Gilmore Girls has not stood the test of time and its sharp, quick-witted banter now veers into the offensive. To the modern viewer, fat-shaming and bullying just isn’t cool. The acerbic sentences that perhaps made the Gilmore girls seem trendy and hilarious now leave a bad taste in our mouths, making us question why exactly we looked up to them in the first place.
Fat-shaming
In the aptly titled “Die, Jerk”, Rory (Alexis Bledel) comparing a ballerina to an elephant is lauded as humorous and honest reviewing. Her complete takedown of a woman who was by no means fat completely undermined common decency. There is reviewing a show and there is reviewing back rolls – the latter definitely doesn’t fit into modern ideas of body positivity.
Identity jokes
Jokes about sexuality and identity often had a way of slipping into the show unnoticed. In rewatching Gilmore Girls, it’s really the little digs that make you question why the show was given a revival. In “You Jump, I Jump, Jack”, Lorelai quips that her and Luke would have to get sex reassignment surgery in order to “not look funny” when they kiss. This innocuous comment now feels a bit tone deaf and not something worth joking about.
Victimhood
Possibly the winner in why the show has not stood the test of time: Rory stealing a boat before moving into a newly renovated pool house (which cost $40,000, by the way) to hang out with her boyfriend, just because a newspaper mogul told her she might not make it. Most millennials know the struggle of not succeeding, and it’s fine to soul search, but stealing a boat is never the answer. Not cool at all.
Food habits
Maybe this is pedantic, but seeing women eat an unhealthy fast-food based diet while retaining relentlessly slim figures seems wrong. It perpetuates the idea that bad eating has no repercussions and that gaining weight is not a thing (see fat-shaming).
Bullying
Paris Geller is a mixed bag – she has moments of pure empowerment that make you love her, and she definitely calls everyone out on their crap. However, in the earlier seasons (and her terrorizing the newsroom in season six), she is just a great, big bully. Rory’s defiant sentences do nothing to quash her systematic meanness and it’s not identifiable – it’s despicable.
Cheating
Finally, Gilmore Girls can be lauded for bringing to screens the more unsavory aspects of dating as adults. However, both main characters engage in cheating relationships throughout – Rory cheating on her boyfriend Paul by sleeping with a married Dean, and Lorelai getting together with Christopher while still engaged to Luke.
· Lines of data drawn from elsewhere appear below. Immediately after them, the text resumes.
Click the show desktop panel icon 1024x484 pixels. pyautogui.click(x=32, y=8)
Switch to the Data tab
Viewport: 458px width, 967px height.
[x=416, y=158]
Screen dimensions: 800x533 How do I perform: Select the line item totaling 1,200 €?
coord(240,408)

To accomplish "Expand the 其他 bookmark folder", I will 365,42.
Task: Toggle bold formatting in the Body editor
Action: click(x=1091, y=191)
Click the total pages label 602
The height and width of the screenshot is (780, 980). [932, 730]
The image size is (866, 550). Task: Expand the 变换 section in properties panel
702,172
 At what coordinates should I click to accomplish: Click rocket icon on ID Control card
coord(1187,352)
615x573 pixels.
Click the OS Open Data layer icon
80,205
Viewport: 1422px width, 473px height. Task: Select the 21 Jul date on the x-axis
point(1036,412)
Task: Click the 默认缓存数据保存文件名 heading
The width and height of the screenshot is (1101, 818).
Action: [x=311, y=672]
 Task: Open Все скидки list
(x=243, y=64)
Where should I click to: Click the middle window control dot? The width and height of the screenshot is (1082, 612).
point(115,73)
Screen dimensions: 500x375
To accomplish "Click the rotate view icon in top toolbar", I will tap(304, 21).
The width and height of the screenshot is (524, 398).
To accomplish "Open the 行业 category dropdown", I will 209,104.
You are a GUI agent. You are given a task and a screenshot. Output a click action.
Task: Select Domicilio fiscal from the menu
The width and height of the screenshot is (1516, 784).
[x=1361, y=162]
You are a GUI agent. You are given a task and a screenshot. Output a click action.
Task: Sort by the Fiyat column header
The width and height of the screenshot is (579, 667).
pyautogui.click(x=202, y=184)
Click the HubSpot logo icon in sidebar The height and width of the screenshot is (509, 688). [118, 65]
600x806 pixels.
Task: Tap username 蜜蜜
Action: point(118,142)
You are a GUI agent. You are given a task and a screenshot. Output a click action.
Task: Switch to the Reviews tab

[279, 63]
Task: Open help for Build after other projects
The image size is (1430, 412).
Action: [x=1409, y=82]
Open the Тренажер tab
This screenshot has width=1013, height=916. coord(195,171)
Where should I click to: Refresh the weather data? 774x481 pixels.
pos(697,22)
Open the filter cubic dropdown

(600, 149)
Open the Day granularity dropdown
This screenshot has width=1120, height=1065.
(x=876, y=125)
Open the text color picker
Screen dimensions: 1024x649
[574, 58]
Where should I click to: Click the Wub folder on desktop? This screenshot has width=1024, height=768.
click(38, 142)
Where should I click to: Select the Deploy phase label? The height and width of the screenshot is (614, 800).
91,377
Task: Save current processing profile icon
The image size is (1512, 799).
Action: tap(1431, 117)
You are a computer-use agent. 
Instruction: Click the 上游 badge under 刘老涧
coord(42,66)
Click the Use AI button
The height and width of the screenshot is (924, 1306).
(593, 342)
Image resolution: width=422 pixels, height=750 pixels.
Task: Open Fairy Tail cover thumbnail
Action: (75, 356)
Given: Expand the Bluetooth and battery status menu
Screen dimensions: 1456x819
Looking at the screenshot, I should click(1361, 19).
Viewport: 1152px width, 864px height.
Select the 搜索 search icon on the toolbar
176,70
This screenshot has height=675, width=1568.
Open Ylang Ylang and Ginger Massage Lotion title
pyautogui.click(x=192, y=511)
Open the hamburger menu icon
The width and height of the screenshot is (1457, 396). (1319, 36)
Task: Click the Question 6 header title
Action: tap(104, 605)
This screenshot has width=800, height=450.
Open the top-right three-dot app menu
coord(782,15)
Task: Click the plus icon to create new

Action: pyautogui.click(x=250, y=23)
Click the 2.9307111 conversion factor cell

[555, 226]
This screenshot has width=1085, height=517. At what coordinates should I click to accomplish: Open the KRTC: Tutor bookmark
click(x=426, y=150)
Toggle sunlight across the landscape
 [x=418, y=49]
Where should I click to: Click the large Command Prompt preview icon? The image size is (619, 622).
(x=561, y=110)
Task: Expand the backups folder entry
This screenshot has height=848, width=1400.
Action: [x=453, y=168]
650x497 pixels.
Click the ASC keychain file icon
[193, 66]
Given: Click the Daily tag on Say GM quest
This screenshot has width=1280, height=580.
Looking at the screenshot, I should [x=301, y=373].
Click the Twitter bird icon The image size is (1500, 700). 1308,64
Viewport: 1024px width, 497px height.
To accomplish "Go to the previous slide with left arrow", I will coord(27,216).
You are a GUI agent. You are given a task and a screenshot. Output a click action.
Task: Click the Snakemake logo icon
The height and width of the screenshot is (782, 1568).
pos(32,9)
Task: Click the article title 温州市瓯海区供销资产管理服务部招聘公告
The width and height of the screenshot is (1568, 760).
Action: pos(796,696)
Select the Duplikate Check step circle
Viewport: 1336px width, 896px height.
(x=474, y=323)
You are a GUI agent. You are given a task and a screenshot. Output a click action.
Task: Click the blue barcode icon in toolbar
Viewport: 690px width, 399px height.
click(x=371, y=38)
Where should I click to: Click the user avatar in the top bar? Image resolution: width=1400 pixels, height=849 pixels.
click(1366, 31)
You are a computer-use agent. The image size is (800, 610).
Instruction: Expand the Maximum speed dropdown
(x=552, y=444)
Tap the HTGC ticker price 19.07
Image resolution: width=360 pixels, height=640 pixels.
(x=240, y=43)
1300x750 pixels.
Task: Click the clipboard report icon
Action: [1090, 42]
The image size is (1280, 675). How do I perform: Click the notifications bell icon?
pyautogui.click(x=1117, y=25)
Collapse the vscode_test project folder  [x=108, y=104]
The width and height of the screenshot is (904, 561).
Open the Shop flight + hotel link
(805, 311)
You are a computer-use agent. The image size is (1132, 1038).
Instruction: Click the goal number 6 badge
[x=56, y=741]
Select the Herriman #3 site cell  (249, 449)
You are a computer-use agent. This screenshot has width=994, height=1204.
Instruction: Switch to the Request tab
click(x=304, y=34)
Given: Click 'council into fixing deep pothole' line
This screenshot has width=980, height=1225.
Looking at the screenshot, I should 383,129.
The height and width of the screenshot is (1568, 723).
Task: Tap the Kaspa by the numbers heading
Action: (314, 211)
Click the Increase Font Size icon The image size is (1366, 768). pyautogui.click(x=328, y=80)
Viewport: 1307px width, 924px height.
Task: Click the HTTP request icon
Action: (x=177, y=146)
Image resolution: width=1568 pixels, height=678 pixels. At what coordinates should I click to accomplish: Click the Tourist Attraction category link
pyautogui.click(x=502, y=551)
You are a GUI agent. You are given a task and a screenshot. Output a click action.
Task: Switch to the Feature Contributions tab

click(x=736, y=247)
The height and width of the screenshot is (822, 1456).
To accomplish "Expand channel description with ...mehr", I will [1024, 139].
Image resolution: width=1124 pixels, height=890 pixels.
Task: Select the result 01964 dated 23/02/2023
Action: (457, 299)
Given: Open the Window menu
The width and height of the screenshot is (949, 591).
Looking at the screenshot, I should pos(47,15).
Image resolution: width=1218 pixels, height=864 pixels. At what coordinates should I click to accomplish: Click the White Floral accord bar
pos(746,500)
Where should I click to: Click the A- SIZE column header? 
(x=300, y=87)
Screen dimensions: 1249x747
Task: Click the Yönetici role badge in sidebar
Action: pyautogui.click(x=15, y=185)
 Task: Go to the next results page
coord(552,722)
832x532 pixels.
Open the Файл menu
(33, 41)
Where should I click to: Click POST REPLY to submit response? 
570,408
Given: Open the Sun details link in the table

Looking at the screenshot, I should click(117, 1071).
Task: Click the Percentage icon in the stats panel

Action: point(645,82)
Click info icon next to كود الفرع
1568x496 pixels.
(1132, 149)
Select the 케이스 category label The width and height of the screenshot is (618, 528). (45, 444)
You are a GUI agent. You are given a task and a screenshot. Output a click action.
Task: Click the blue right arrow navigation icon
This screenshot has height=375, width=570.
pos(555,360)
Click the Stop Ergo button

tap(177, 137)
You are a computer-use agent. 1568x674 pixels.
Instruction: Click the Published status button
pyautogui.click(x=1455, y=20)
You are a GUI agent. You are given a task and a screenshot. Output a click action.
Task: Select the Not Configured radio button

These experiences do not work on film as in life. And to viewers who have experienced the heartbreak of infidelity, the way it’s treated just doesn’t work any more. We live in the age of consequences and Gilmore Girls simply doesn’t deliver them.
It’s a shame that such an empowering and initially female-driven show has not stood the test of time. But equally, it’s not. Gilmore Girls might not be the “cool” coming-of-age drama anymore, but it can be replaced with things like Grown-ish, Lady Bird, and Call Me by Your Name, which shed light on difficult teen situations with grace and humor.
That’s not to say Gilmore Girls can’t be reserved for rainy days or winter nights, but it’s important to be aware of how and why society has changed – and why it’s okay to judge Lorelai for using the word “spaz”. What’s cool now is that we recognize, not only the growth of the characters in the shows we’ve loved, but also in ourselves and our society.